Russel Neiss, a St. Louis-based Jewish educator and activist, co-created St. Louis Manifest with Charlie Schwartz, a rabbi in Cambridge, Massachusetts. AlterNet interviewed Neiss via email.

“It was made on a whim last night over the course of about two hours,” Neiss said, referring to Thursday, January 26. “Its primary purpose is to honor the memory of a small sliver of the 10 million victims of the Nazis on International Holocaust Remembrance Day.”

Far-right political movements and anti-refugee xenophobia are on the rise across the West, amidst the worst refugee crisis since World War II. On International Holocaust Remembrance Day on Friday, January 27, President Donald Trump signed an explicitly racist executive order banning refugees and barring nationals from seven Muslim-majority countries from entering the U.S., including those with green cards and visas.

Neiss drew parallels between the plight of Jewish refugees who were turned away 80 years ago and the Muslim refugees fleeing Western-backed wars today.

“‘We Remember’ and ‘Never Again’ ought to be more than empty platitudes,” he said.

Neiss condemned the Zionist Organization of America in particular for its anti-refugee stance.

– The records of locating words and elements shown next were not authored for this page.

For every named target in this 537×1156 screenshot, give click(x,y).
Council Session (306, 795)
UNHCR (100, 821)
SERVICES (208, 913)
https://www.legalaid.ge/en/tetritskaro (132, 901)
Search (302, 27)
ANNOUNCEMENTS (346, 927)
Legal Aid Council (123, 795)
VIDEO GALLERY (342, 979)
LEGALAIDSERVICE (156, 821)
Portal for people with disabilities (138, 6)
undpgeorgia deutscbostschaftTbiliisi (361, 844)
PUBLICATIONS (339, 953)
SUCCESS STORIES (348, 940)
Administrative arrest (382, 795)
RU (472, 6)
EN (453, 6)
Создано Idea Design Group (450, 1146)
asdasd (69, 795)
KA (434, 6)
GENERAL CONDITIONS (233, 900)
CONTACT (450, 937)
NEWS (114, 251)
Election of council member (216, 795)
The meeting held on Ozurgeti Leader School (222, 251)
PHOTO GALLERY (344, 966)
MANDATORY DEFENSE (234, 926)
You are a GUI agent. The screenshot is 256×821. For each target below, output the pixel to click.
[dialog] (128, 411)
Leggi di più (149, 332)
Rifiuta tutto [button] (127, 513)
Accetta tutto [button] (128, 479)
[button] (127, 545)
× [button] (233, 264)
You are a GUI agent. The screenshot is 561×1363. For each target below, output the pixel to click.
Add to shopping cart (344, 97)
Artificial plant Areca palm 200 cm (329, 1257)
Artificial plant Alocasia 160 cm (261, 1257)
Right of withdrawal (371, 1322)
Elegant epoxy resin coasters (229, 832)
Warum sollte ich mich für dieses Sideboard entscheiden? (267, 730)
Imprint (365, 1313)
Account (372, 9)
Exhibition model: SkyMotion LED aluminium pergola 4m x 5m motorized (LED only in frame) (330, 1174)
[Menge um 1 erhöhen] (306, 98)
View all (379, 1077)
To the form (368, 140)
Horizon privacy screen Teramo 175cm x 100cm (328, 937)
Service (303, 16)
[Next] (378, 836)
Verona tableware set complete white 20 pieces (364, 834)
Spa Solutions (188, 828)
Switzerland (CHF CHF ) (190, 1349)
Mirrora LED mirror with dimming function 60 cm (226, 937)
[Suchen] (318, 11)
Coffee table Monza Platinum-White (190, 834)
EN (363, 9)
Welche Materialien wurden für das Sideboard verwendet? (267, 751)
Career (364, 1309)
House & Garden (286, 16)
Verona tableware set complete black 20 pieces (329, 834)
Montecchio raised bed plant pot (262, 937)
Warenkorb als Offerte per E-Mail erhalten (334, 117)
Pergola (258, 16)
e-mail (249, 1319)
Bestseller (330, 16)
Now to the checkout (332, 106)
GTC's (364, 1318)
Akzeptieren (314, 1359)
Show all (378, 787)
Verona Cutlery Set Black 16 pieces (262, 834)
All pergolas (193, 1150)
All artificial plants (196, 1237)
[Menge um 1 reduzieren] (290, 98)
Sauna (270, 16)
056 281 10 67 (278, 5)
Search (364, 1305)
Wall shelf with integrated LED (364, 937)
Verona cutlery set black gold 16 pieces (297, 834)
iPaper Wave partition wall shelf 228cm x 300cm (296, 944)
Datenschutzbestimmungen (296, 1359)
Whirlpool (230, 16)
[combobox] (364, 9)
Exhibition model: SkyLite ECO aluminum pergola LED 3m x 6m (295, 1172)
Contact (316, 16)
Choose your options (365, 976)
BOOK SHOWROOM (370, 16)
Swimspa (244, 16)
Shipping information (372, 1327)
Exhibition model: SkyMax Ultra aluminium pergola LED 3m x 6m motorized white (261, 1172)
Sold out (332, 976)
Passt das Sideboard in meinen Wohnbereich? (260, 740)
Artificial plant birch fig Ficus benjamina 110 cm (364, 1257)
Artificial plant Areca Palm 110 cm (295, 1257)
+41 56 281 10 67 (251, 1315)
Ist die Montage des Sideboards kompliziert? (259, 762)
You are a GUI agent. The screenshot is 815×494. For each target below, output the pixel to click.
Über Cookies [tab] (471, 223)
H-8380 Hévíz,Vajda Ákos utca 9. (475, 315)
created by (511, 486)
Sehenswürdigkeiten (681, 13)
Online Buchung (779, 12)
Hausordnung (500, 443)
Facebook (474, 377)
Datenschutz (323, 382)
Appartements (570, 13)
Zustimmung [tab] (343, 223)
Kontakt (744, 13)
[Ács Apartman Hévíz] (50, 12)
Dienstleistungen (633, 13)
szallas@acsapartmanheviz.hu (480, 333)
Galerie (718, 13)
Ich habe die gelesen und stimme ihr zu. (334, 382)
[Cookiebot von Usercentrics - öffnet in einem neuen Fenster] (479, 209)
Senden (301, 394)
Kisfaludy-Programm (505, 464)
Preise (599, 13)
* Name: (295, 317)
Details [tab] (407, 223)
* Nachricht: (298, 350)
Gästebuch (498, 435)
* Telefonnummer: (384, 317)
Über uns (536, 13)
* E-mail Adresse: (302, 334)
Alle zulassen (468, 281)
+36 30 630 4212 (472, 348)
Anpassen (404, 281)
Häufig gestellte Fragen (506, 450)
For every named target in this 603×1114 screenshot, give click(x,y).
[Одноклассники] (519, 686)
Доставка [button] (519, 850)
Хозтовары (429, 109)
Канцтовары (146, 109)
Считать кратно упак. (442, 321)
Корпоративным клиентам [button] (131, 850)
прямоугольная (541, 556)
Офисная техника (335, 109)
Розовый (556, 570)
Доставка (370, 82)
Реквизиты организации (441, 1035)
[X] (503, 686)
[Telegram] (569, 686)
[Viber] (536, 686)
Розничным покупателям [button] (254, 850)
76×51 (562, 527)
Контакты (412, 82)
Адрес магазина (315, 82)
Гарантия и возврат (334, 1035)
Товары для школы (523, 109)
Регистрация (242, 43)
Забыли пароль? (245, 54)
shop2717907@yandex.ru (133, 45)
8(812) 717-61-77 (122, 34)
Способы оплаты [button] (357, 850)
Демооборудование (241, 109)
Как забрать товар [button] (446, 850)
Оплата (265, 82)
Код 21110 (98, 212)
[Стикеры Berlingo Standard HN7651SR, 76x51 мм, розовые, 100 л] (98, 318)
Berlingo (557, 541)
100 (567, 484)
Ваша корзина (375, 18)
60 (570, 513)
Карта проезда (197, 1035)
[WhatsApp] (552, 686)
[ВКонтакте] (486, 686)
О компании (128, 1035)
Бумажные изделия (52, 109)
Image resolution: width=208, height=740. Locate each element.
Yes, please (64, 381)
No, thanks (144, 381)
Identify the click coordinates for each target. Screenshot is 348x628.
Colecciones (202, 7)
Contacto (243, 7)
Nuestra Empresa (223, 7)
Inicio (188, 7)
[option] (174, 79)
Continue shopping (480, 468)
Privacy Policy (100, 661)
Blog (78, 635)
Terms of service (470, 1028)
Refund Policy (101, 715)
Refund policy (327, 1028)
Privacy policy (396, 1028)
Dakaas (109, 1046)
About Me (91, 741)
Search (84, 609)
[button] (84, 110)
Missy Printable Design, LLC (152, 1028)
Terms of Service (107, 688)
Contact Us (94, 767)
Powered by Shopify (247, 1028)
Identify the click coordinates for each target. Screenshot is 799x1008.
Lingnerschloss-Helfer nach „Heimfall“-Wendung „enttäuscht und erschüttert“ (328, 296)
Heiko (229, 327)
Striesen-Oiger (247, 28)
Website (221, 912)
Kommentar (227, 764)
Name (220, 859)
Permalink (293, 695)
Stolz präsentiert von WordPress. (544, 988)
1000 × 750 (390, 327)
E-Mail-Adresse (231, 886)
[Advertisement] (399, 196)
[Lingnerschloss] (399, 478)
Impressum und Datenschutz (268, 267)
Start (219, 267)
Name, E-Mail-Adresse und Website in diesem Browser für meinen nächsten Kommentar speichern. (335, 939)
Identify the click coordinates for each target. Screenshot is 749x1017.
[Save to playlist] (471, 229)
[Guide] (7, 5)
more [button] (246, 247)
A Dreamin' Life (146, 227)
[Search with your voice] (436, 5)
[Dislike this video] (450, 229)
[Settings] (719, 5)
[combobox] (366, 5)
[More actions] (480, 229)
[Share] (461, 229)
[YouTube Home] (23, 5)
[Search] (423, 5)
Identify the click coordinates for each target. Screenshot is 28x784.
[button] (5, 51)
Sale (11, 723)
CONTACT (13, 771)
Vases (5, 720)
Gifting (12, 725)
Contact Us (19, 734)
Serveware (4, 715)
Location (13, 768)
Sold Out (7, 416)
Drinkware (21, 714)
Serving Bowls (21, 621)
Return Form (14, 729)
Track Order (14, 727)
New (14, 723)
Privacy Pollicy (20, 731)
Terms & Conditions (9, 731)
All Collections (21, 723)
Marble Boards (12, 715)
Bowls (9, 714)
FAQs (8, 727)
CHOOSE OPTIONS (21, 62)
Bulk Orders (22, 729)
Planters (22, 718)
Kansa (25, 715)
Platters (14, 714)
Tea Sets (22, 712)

Leading pro-Israel groups have jumped on the Trump bandwagon and either expressed support for, or remained silent on Trump’s extreme anti-Muslim, anti-refugee policies. The Zionist Organization of America even hosted Steve Bannon, a far-right racist who has been accused of anti-Semitism, to speak at its gala.

Neiss also criticized the Jewish Federations of North America, the American Jewish Committee, and the Jewish Council on Public Affairs, “for their silence on the issue.”

“If the goal of these organizations actually means ‘Never Again,’ and ‘We Remember,’ they ought to do something to prove it,” he said.

“The Anti Defamation League has been the only mainstream Jewish group to have taken a pro-refugee stand on this issue and they ought to be commended,” Neiss added.

The anti-Muslim sentiment that plagues the U.S. and Europe today echoes the anti-Semitism of the early 20th century. In fact, many of today’s Islamophobic myths employ the same language as the anti-Semitic stereotypes of yesteryear.

In World War II, the Nazis and their fascist allies killed more than six million Jews in one of the worst genocides in human history. They also murdered millions of communists, socialists, anarchists, labor organizers, feminists, Romanis, people of African descent, homosexuals, and the disabled. Nazi Germany was only defeated through the enormous sacrifices of the Soviet Union. At least 26 million Soviets—more than half of them civilians—lost their lives in the fight against Nazism. In contrast, just around 400,000 Americans and 400,000 Britons died in the war.

Some 20 million Chinese, more than three-quarters of whom were civilians, also died in the war against the fascist Japanese empire, which was allied with Nazi Germany and Fascist Italy.